#### Exercise goal:
Answer from the review.
(a) Which two other Butler works does the reviewer compare this novel to?
(b) In which decade is the book set?
(c) What year does the reviewer say it currently is?

Perhaps not the most uplifting book to start my new year with, but you cannot beat Octavia E. Butler’s skills. Seriously, she can write. Moreover, this might be my favourite novel of hers so far. It combines some of the insistence on change that marks Lilith’s Brood with the discomfort and hardship of Kindred, yet it does so in a way that hits much closer to home in both respects. I also enjoyed the ending for how it strikes the perfect note between optimism and realism. This is not a dystopian novel, not really, for Lauren is not living in a dystopia so much as an even more dysfunctional society than our current one. And so the message here is less about bringing down the dystopia and more about finding a way to create meaning in one’s life.
Butler, writing in the 1990s, sets her book in the 2020s. Normally when science fiction authors set their stories in the near future, their chosen decade comes round and is nothing like what they have predicted. (And that’s fine—science fiction doesn’t have to be predictive to be powerful.) Um, maybe someone should have told Butler that though, because her picture of California in 2023 is not too far off from where we are here in 2022, and honestly it freaks me out how prescient she was! Environmental crises, break downs of democracy and governance, the return of company towns and corporate slavery—all of this is occurring, perhaps slightly differently from how Butler saw it playing out, but it is present. So perhaps this was the perfect book to read in 2022.

#### Given entries:
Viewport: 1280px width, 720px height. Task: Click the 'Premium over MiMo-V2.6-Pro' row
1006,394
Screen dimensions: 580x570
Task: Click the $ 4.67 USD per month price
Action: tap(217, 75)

#### Worked solution:
(a) Lilith's Brood and Kindred
(b) The 2020s
(c) 2022